The companies would now be spending thousands more on software licenses. I don't see how that would help them pay more employees.

21.12.2009 19:13

Yeah, I don't see the benefit in snitching unless you're about to quit and hate your job lol. I also don't trust these numbers. If people are pirating the software, what makes you think they'll go buy it if they get caught? I'd just use a free or much cheaper alternative.

I don't see any business mass buying: Windows, Photoshop, Office, or other products if they resorted to piracy in the first place. Chances are they don't have much money to spend on these things so they won't end up spending money on them anyway if they get caught. 13,000 jobs gained is a pretty bold statement to back up this argument. Then like snardos said, even if jobs are gained, if they were required to pay for this software then the money has to come from somewhere, right?
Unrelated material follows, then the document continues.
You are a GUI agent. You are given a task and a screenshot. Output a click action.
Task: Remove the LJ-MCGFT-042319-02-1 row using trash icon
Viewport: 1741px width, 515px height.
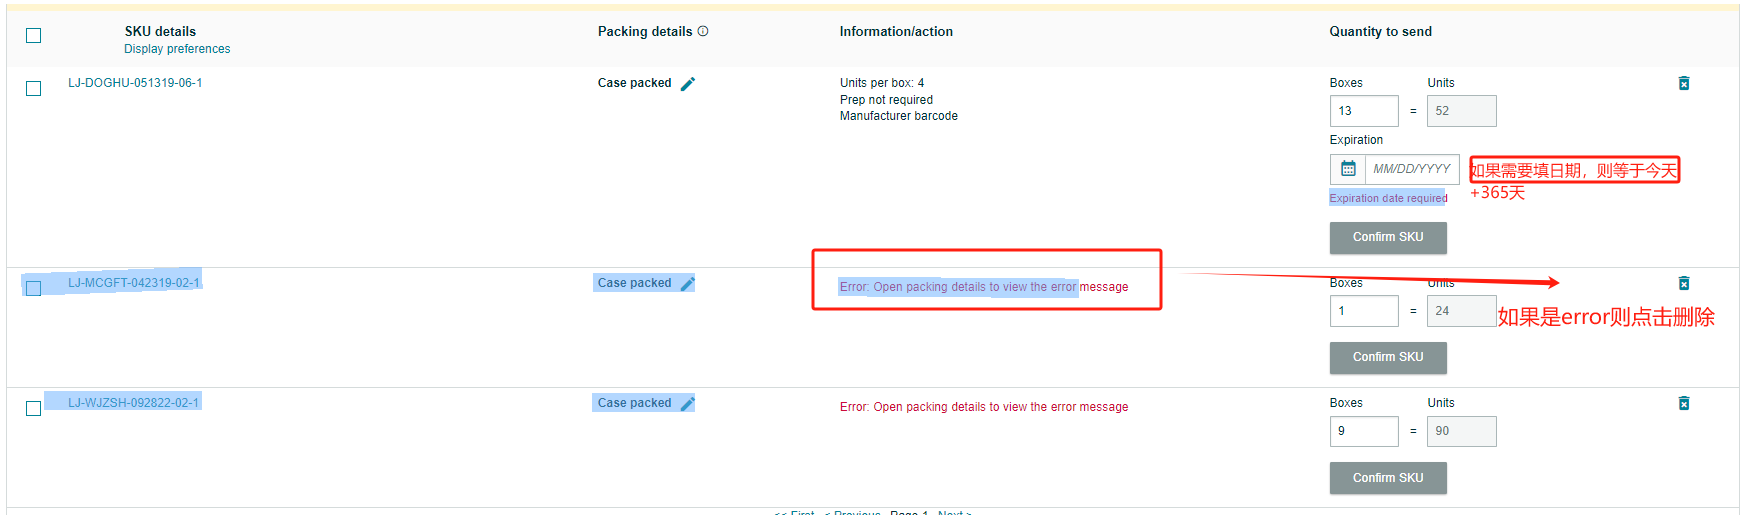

No, they shouldn't be pirating, but encouraging snitching is HARDLY the way to do it.

32.12.2009 3:36

They act like they want to prevent corportate misconduct, but their only concern is that these companies buy licences. The BSA would be happy if every company on earth was trafficing sex slaves...so long as they pay for their software.

The 13,000 new jobs estimate is a bit silly...we all know that if these companies suddenly had the money to hire 13,000 people...the executives would steal half of it, and put the rest into the company caufers. No one would get hired, and they might even downsize the company in the next quarter in order to artificialy extend the profit margin groth.